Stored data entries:
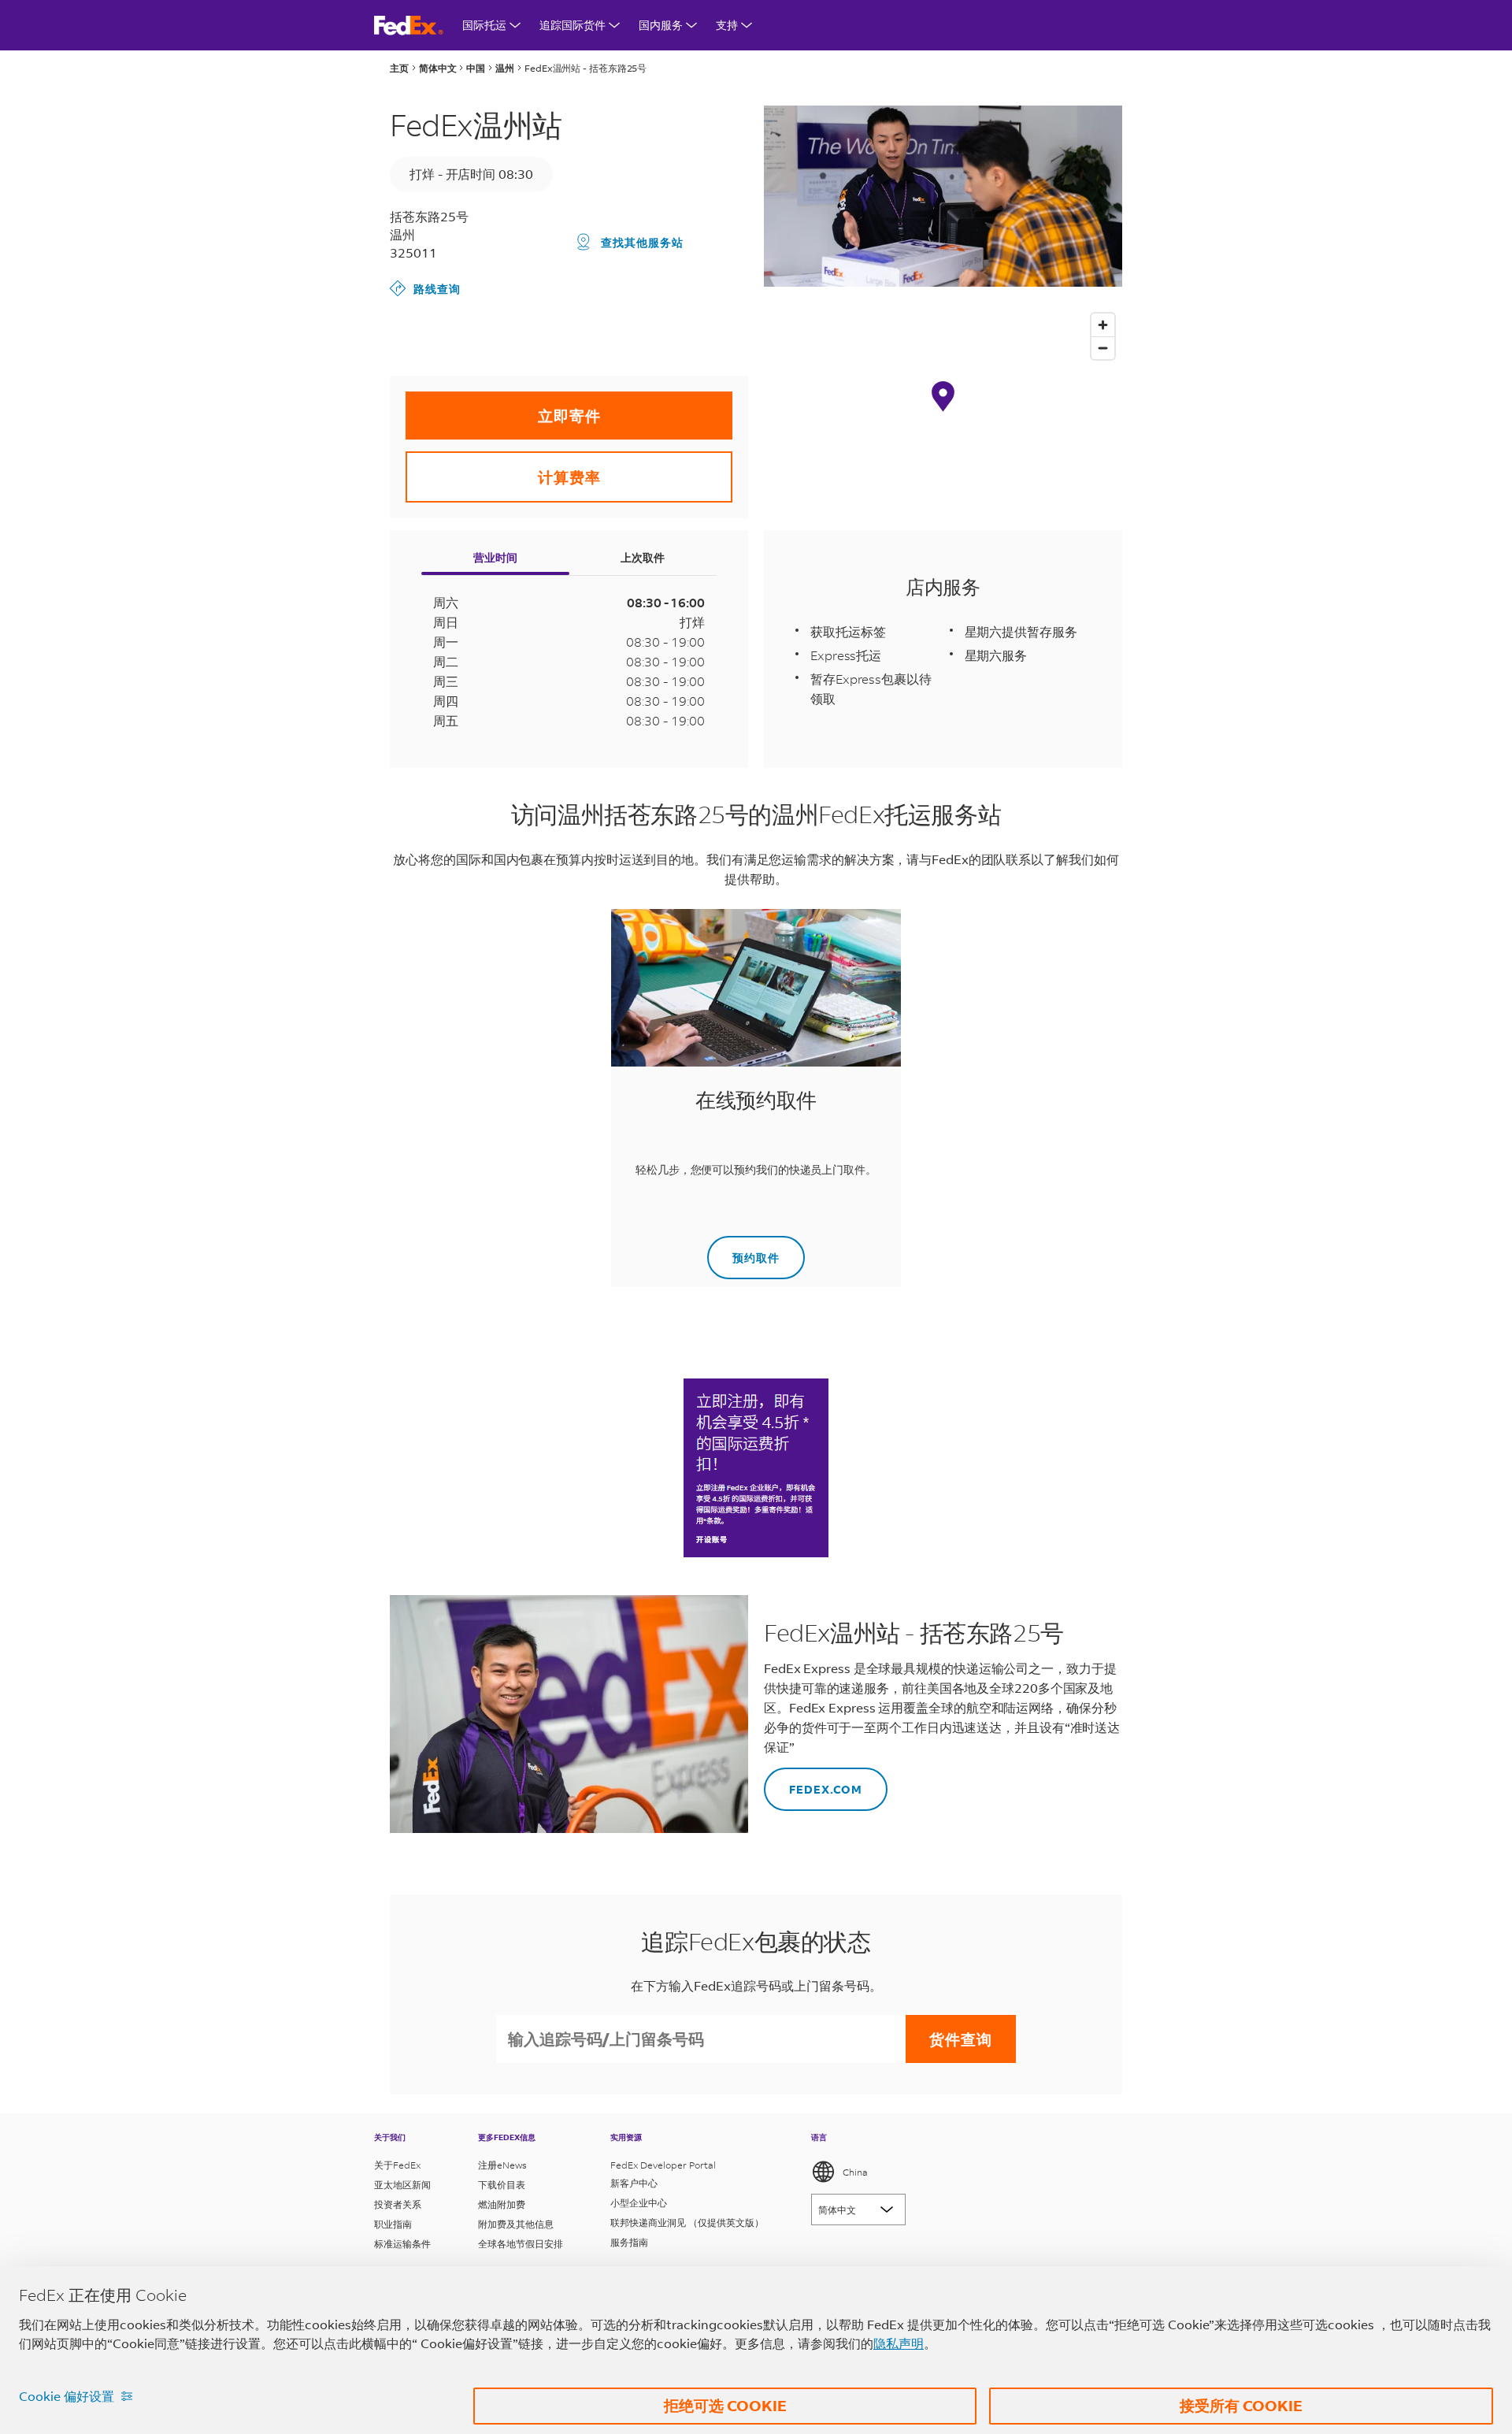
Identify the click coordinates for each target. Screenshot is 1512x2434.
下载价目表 (501, 2185)
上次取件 (643, 557)
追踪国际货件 (572, 24)
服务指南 (629, 2242)
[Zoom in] (1102, 325)
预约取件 (743, 1250)
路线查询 (425, 287)
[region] (943, 412)
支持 (727, 24)
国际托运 (484, 24)
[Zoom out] (1102, 347)
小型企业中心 (638, 2203)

# WHAT NEEDS TO BE DONE
Each entry needs to be returned verbatim, with its pictures left out.

# SOLUTION FOR THIS TASK
Identify the click coordinates for each target. Screenshot is 1512x2434.
下载价目表 (501, 2185)
上次取件 (643, 557)
追踪国际货件 (572, 24)
服务指南 (629, 2242)
[Zoom in] (1102, 325)
预约取件 (743, 1250)
路线查询 (425, 287)
[region] (943, 412)
支持 (727, 24)
国际托运 (484, 24)
[Zoom out] (1102, 347)
小型企业中心 (638, 2203)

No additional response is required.